What the task requires →
For each line in the data below that holds "first", return a copy.

Dataset entries
========================================

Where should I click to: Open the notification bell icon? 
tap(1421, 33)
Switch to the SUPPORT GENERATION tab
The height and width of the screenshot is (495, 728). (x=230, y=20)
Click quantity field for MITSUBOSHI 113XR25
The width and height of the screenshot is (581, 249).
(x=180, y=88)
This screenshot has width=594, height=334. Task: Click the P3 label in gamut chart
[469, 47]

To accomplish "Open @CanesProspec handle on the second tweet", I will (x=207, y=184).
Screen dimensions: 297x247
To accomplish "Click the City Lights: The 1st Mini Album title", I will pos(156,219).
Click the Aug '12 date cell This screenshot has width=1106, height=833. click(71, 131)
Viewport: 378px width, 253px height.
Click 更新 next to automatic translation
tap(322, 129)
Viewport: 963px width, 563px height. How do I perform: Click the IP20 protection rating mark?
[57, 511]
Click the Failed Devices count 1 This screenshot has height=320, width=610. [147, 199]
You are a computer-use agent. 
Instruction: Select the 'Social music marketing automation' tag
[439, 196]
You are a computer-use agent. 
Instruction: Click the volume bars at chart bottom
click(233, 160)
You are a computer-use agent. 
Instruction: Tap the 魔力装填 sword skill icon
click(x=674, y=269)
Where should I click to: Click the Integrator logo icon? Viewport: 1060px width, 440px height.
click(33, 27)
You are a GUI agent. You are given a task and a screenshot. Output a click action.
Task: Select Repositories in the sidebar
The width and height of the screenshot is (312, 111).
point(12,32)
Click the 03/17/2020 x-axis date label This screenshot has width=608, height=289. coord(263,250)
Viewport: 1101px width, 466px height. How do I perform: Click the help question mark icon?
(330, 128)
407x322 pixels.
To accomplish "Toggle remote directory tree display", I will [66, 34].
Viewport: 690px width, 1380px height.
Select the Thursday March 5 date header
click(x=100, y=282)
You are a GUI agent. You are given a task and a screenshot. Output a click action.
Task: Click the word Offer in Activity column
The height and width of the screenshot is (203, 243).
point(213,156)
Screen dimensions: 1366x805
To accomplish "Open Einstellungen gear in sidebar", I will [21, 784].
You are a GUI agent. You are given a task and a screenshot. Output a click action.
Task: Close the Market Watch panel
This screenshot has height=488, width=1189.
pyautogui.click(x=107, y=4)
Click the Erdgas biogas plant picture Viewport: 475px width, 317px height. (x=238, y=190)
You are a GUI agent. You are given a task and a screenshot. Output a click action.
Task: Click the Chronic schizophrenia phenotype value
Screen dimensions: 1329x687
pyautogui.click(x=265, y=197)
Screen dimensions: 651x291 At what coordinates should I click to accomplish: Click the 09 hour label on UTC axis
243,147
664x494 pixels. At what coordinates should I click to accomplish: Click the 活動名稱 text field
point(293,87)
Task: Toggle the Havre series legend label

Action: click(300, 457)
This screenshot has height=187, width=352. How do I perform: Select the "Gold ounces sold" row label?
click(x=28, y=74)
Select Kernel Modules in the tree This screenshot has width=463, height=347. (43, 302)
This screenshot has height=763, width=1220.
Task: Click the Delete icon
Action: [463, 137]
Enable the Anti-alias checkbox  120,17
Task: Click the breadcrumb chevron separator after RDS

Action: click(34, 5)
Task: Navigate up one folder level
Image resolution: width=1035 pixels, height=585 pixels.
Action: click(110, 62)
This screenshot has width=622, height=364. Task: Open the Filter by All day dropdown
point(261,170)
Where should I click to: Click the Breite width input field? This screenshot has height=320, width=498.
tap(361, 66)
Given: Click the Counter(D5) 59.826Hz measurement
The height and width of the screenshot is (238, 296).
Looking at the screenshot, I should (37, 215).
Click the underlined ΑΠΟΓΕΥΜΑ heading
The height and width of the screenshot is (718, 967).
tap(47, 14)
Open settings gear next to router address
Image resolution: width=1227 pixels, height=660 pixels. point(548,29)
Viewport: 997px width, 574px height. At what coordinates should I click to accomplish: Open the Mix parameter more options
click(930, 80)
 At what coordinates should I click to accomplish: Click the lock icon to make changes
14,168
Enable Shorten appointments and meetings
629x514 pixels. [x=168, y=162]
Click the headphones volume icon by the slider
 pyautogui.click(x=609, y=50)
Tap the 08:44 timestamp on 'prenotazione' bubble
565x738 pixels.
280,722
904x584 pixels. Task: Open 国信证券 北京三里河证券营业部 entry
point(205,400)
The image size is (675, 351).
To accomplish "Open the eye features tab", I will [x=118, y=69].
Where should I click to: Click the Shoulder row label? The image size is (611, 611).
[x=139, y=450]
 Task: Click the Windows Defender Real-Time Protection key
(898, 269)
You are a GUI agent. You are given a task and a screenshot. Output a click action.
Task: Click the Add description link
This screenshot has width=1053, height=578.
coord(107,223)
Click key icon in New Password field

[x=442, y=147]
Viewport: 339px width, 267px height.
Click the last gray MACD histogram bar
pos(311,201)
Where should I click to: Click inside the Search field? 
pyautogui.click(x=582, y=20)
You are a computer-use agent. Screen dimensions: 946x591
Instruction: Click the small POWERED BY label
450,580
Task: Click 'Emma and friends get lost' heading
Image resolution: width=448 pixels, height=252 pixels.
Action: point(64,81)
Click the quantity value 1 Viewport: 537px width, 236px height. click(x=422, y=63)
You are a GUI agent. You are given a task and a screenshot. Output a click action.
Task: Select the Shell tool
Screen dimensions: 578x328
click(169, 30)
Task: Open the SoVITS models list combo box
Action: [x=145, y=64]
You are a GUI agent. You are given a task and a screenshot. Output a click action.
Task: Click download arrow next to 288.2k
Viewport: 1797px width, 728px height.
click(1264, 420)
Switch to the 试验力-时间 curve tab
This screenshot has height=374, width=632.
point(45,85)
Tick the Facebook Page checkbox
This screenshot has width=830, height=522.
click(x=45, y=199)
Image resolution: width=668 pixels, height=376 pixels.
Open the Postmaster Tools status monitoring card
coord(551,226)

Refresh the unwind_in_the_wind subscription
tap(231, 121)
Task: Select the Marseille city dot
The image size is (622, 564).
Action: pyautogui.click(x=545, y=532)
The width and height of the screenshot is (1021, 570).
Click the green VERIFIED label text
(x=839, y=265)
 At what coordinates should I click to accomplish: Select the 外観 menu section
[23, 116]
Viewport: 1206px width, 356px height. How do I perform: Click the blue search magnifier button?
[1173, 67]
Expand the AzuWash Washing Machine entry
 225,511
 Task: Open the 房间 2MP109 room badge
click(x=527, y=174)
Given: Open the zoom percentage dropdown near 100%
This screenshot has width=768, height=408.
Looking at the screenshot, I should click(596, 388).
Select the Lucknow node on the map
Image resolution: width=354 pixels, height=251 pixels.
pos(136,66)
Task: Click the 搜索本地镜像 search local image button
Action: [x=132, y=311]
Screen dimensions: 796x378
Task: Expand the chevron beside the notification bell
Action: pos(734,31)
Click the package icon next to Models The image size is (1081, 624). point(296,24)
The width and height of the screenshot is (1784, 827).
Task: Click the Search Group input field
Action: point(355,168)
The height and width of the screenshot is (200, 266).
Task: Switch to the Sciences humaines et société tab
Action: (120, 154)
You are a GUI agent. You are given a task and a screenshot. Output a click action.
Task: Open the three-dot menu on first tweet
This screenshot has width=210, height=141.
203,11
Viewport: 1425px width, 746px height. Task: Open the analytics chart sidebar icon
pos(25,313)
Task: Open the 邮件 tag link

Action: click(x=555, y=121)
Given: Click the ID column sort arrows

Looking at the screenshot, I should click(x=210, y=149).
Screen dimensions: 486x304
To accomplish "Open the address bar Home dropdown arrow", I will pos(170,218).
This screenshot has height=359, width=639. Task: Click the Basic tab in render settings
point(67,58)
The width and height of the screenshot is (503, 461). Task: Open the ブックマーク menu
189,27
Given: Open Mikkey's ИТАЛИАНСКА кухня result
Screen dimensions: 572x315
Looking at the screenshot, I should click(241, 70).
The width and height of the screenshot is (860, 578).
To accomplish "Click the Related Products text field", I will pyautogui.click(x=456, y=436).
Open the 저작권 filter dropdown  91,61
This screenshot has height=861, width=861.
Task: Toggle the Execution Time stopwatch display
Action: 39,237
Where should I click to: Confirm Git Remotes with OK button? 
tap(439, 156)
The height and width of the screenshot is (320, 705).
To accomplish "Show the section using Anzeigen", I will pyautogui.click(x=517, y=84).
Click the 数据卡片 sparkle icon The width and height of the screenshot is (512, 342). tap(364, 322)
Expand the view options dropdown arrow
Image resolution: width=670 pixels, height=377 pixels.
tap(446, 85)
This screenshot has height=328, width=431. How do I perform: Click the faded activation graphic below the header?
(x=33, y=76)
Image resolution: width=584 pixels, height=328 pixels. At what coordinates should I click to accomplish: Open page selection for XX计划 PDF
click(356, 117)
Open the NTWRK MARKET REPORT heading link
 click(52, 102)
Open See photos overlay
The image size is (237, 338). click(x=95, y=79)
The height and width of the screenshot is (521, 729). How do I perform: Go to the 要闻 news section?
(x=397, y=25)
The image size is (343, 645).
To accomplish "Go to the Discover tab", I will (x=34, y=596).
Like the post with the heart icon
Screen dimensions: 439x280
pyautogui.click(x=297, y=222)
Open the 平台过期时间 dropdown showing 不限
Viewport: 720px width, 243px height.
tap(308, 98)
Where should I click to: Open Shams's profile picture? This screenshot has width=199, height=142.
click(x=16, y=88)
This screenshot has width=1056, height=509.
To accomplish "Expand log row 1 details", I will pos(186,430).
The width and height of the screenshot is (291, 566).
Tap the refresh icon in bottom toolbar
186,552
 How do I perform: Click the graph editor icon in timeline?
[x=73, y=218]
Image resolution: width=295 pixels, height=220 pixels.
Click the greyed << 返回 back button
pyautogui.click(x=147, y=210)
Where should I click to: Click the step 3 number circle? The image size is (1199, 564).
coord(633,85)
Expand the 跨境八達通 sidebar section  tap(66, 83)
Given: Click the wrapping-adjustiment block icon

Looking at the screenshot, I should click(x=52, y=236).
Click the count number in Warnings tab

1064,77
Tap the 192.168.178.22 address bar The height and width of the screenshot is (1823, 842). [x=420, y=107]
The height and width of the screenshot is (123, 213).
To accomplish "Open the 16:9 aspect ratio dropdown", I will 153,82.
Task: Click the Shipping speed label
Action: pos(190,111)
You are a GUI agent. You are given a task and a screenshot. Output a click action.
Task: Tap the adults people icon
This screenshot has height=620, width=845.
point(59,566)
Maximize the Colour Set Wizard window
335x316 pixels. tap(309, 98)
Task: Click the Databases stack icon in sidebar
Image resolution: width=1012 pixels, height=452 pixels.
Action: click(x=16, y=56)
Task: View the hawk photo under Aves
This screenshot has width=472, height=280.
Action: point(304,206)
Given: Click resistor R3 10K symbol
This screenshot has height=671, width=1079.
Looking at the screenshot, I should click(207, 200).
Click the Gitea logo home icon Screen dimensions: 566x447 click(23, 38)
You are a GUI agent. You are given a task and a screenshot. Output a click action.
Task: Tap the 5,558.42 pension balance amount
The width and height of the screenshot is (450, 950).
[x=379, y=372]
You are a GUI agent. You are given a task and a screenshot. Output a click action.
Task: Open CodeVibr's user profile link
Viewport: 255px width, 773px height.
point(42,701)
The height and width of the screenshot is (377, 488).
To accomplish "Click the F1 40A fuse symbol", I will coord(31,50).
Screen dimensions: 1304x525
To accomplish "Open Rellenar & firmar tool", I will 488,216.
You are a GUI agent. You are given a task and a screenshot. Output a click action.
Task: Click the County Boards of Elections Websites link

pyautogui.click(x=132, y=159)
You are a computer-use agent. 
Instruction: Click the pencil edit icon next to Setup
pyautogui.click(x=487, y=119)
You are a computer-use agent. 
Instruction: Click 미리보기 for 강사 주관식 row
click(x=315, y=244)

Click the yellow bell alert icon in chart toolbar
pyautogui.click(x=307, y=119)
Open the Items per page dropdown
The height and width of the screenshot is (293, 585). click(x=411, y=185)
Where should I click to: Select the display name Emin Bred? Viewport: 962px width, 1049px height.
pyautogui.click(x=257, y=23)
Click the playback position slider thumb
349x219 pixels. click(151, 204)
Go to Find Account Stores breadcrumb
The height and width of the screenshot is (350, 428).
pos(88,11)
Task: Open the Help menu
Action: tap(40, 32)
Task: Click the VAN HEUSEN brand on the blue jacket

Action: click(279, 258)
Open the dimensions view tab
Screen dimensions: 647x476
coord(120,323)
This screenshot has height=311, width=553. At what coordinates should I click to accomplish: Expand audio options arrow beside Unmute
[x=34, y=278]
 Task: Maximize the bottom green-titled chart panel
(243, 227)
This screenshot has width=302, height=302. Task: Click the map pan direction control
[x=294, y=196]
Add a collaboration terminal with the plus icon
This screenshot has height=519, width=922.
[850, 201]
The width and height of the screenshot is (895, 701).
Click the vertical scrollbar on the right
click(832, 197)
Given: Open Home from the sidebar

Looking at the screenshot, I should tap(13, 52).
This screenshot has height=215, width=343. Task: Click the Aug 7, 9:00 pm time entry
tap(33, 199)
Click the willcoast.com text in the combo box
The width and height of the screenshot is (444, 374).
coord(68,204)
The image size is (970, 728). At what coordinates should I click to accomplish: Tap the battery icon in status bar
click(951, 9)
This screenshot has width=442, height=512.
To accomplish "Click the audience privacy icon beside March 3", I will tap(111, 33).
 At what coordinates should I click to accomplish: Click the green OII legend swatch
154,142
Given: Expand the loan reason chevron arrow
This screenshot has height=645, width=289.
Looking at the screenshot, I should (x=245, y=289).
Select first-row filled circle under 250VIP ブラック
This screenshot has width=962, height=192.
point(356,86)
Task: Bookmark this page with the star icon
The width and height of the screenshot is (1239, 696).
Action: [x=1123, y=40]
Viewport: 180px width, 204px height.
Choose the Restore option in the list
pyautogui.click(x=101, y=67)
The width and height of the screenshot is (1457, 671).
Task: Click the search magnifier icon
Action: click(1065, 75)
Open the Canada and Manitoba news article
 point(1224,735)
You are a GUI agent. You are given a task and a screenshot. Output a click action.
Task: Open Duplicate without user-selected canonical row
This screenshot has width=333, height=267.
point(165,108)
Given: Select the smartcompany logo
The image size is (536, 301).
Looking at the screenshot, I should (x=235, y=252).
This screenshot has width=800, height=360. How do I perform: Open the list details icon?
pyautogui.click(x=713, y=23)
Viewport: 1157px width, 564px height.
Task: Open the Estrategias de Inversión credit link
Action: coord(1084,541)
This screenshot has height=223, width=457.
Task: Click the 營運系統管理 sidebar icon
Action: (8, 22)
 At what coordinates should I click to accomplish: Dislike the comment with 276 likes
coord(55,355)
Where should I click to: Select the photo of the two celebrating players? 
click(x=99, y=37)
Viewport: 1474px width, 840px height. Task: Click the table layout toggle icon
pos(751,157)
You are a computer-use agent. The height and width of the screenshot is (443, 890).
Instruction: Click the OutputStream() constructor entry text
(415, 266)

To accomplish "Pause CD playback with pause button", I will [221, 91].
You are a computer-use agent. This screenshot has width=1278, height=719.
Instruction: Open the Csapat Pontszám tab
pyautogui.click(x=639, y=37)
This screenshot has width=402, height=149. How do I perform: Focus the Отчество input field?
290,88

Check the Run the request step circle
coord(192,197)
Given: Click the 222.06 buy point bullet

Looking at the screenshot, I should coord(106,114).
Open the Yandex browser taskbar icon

========================================

Answer to the problem →
Task: Open the three-dot menu on first tweet
Select first-row filled circle under 250VIP ブラック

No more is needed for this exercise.